INPUT.
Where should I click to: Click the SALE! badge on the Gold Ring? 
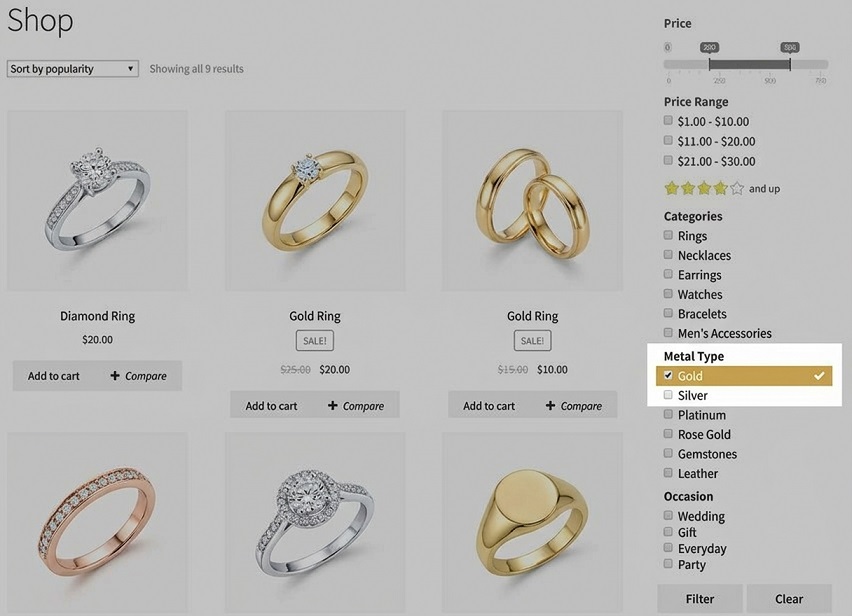tap(314, 340)
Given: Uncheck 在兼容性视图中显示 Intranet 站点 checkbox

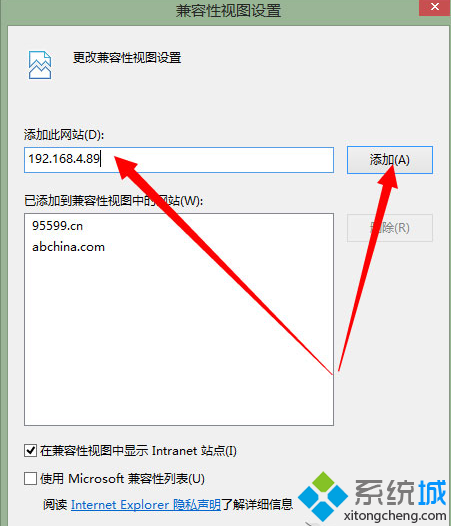Looking at the screenshot, I should pos(30,451).
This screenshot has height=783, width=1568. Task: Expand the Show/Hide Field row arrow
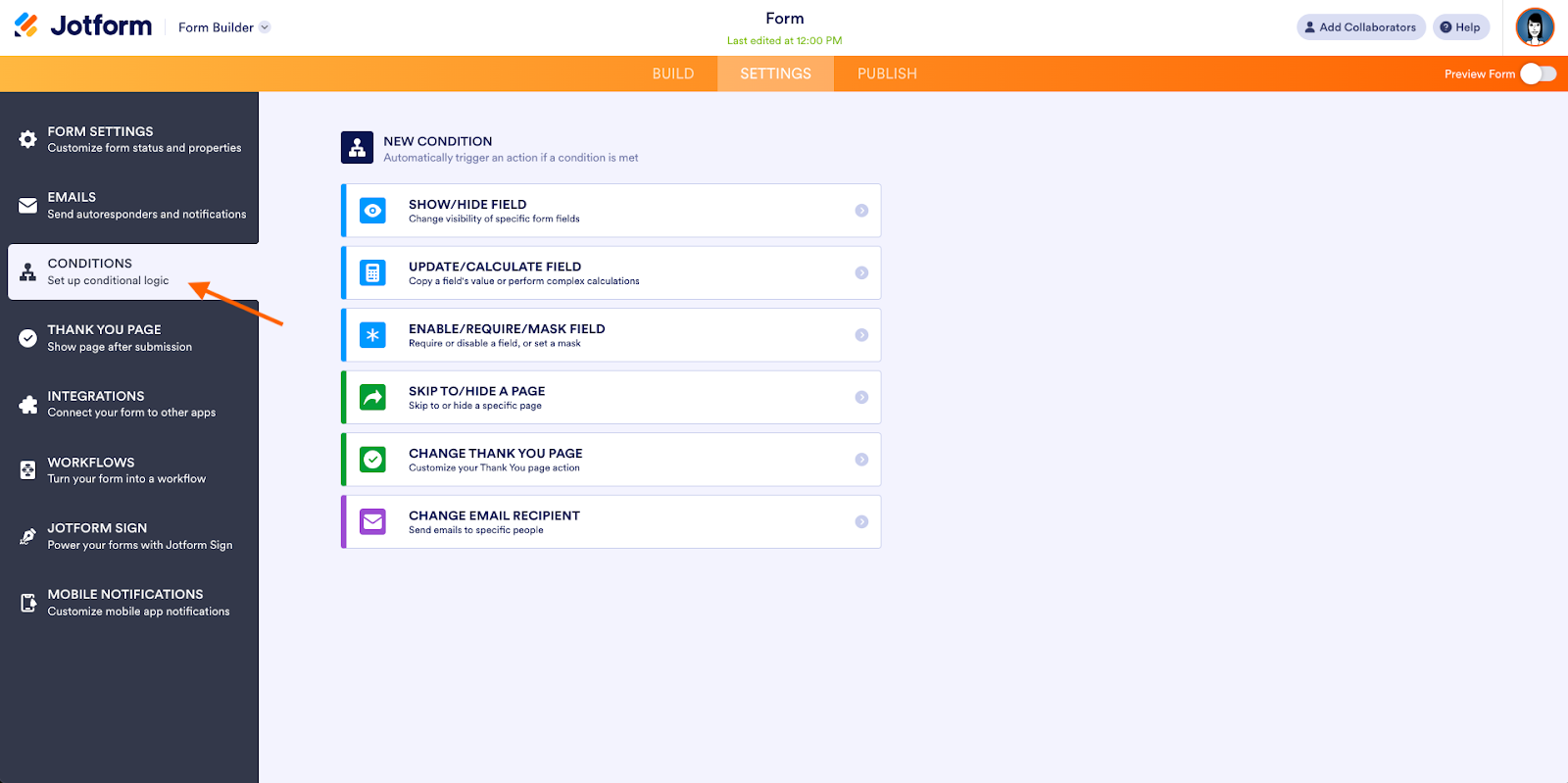(x=861, y=211)
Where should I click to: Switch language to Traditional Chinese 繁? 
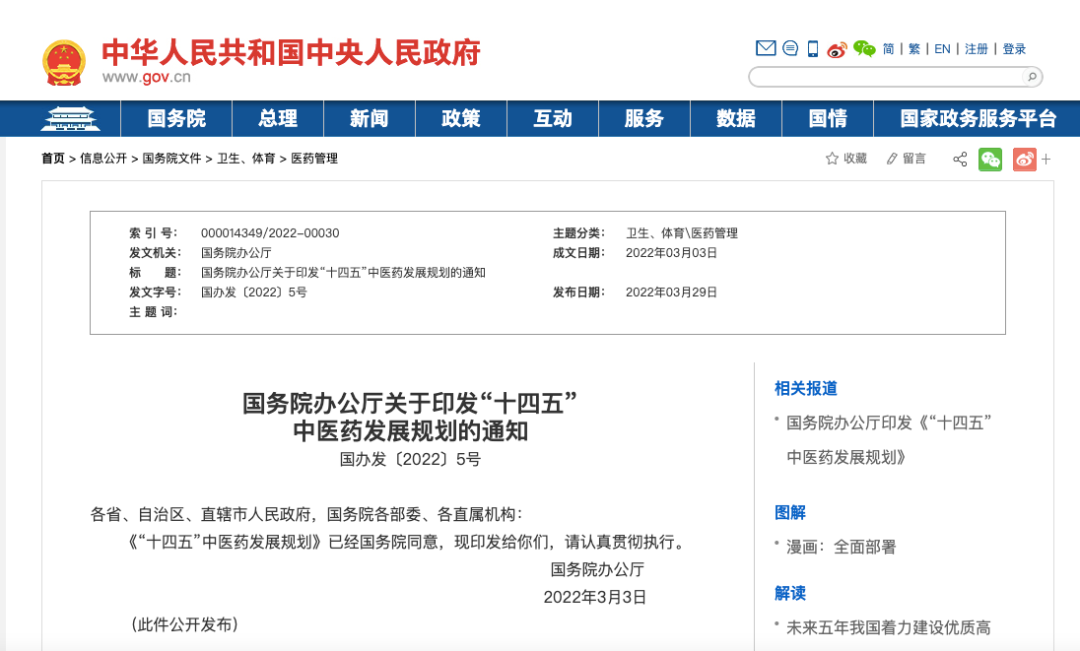(914, 48)
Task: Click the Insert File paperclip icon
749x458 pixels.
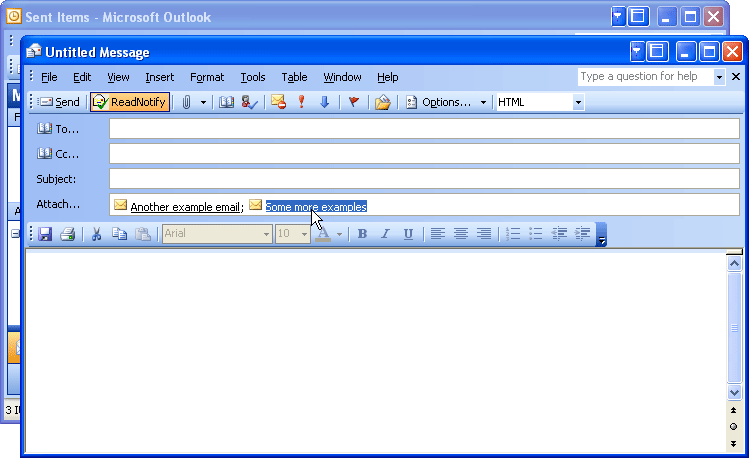Action: [186, 102]
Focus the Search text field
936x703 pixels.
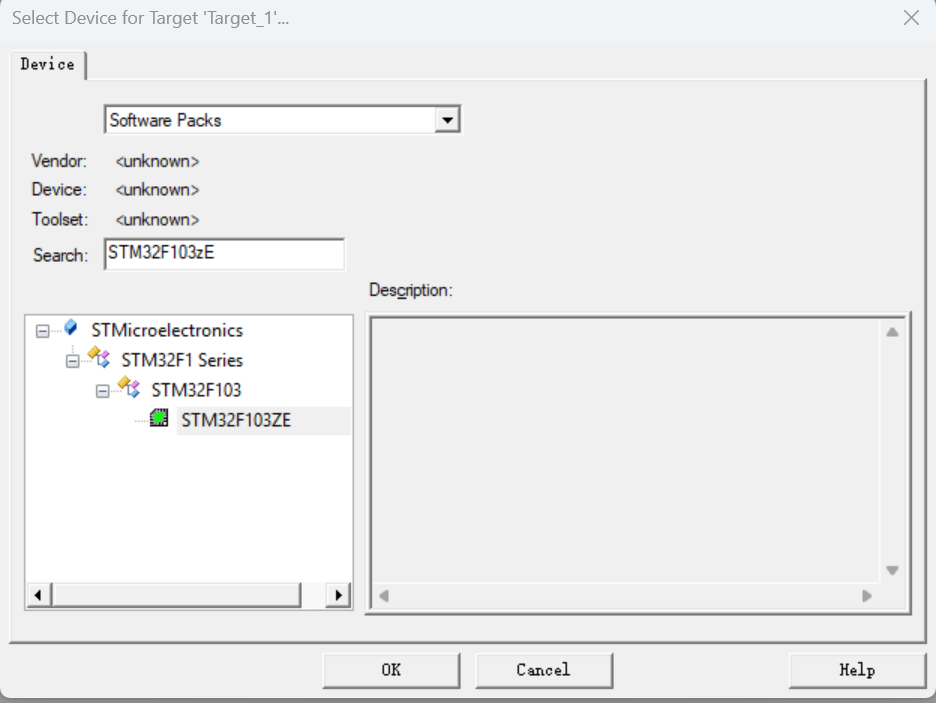224,254
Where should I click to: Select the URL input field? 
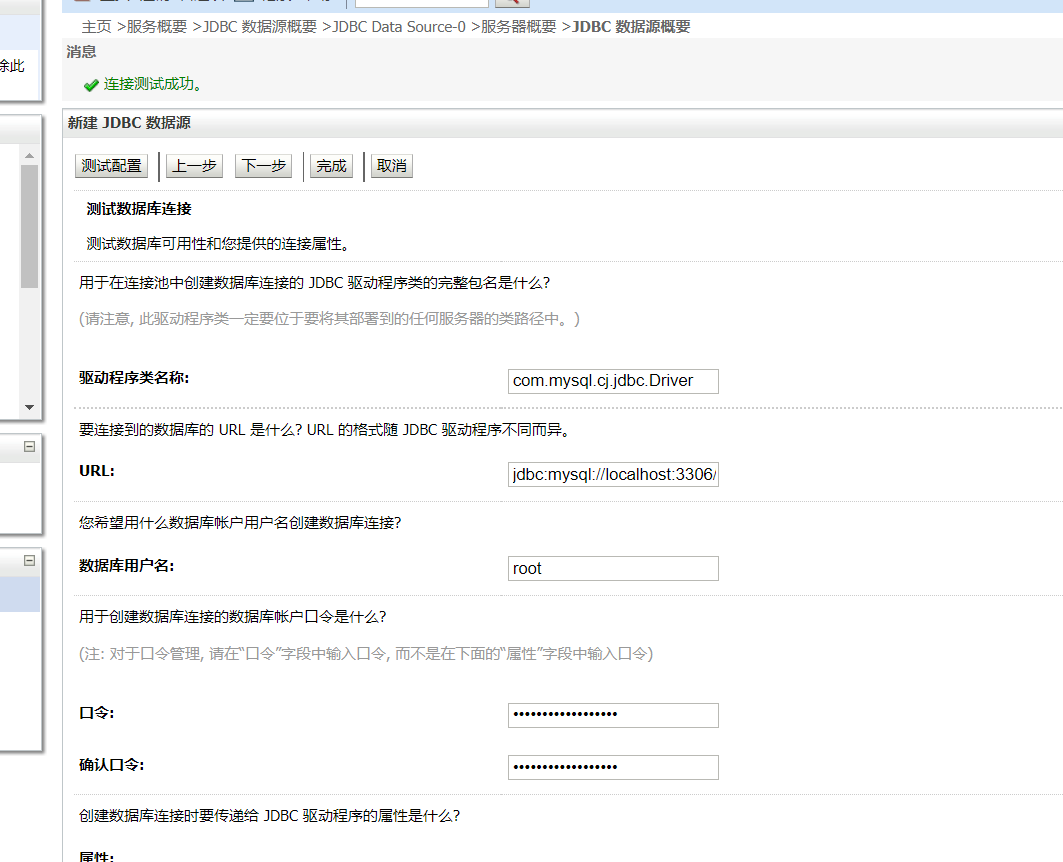coord(612,474)
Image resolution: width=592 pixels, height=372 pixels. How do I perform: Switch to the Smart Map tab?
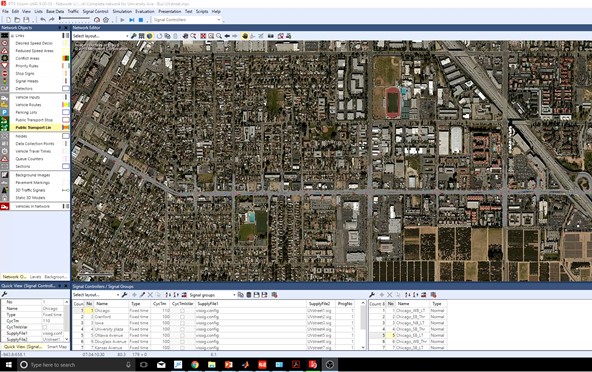pyautogui.click(x=57, y=346)

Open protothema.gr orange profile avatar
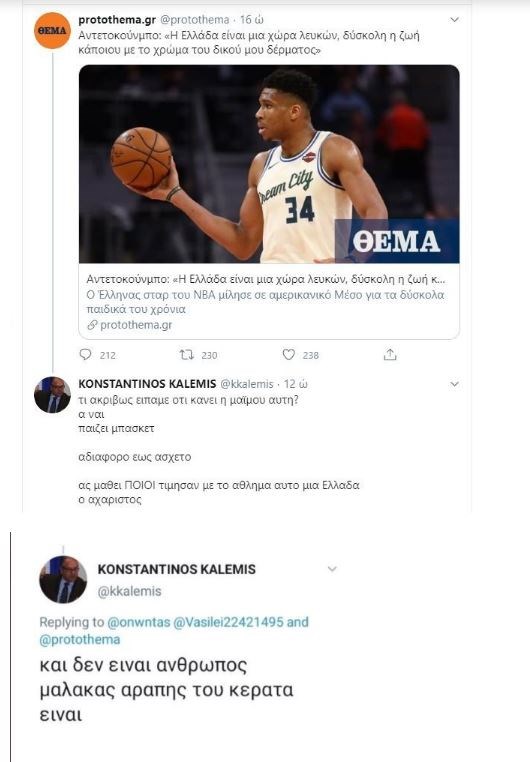pos(52,31)
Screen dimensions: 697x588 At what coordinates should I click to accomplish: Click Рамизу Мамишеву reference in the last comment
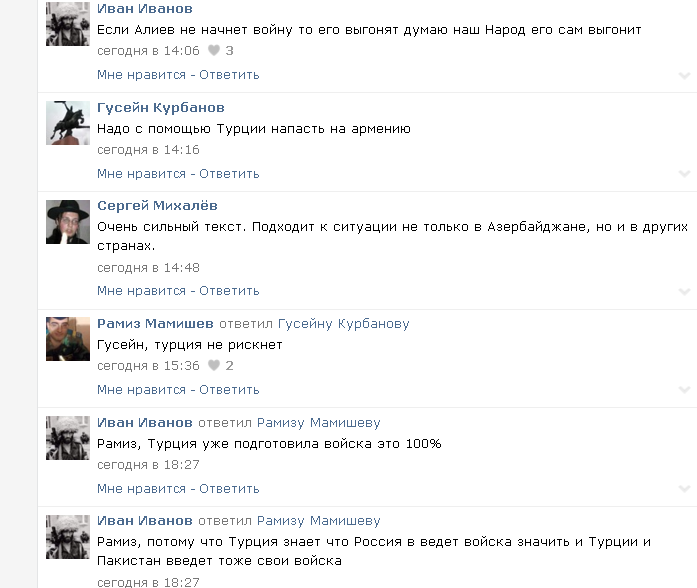(x=319, y=521)
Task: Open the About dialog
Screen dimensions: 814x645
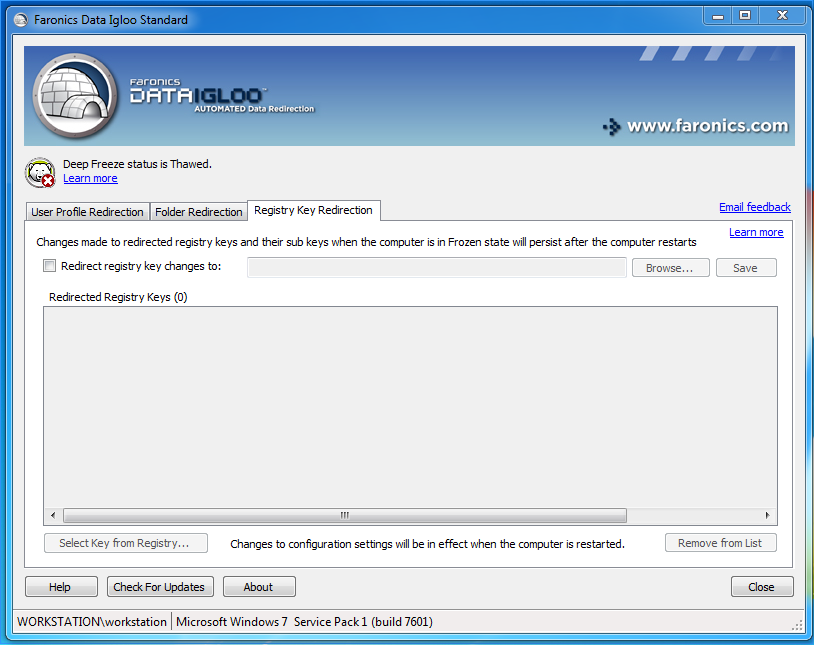Action: coord(259,587)

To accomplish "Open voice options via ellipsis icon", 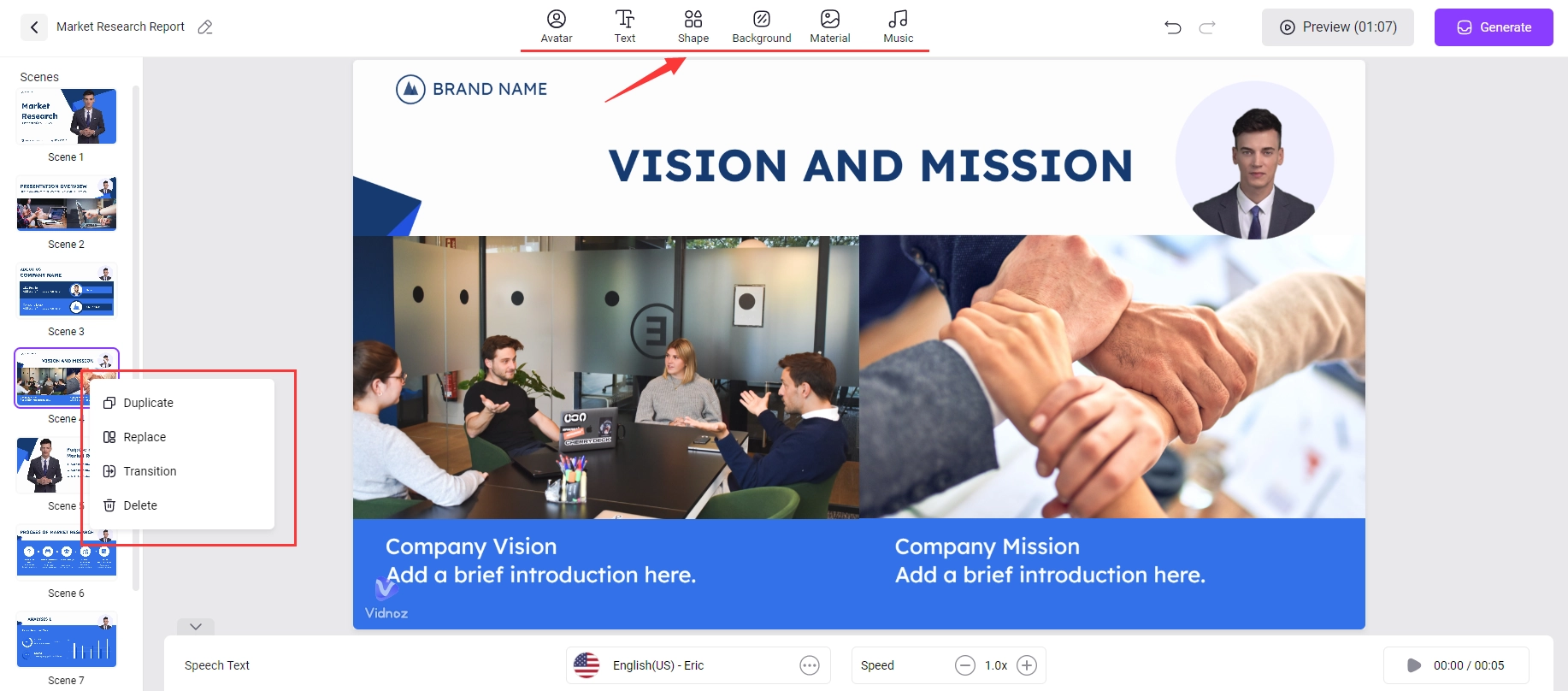I will (810, 665).
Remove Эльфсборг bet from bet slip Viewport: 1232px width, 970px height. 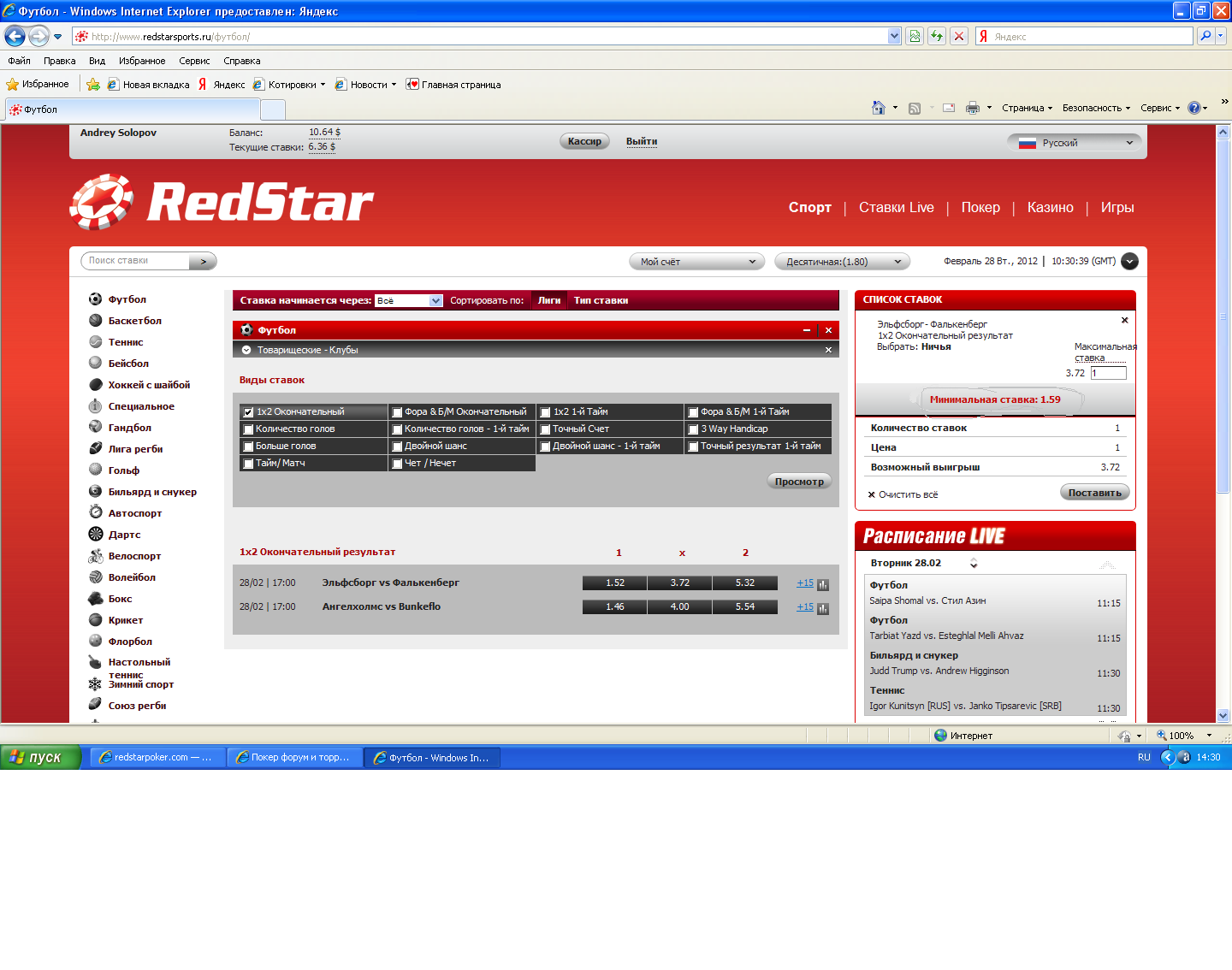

WHAT YOU NEED TO DO.
Exactly the lines above from the one that contains "Focus the Search text field" down to the one that contains "Task: Open the About dialog" are to be output, both ends kept and pictures omitted.

YOUR SOLUTION.
Focus the Search text field
936x703 pixels.
224,254
Where should I click to: Select the URL input field? 
coord(612,474)
Image resolution: width=592 pixels, height=372 pixels. How do I perform: Switch to the Smart Map tab?
pyautogui.click(x=57, y=346)

Open protothema.gr orange profile avatar
pos(52,31)
Screen dimensions: 697x588 At what coordinates should I click to accomplish: Click Рамизу Мамишеву reference in the last comment
(x=319, y=521)
Task: Open the About dialog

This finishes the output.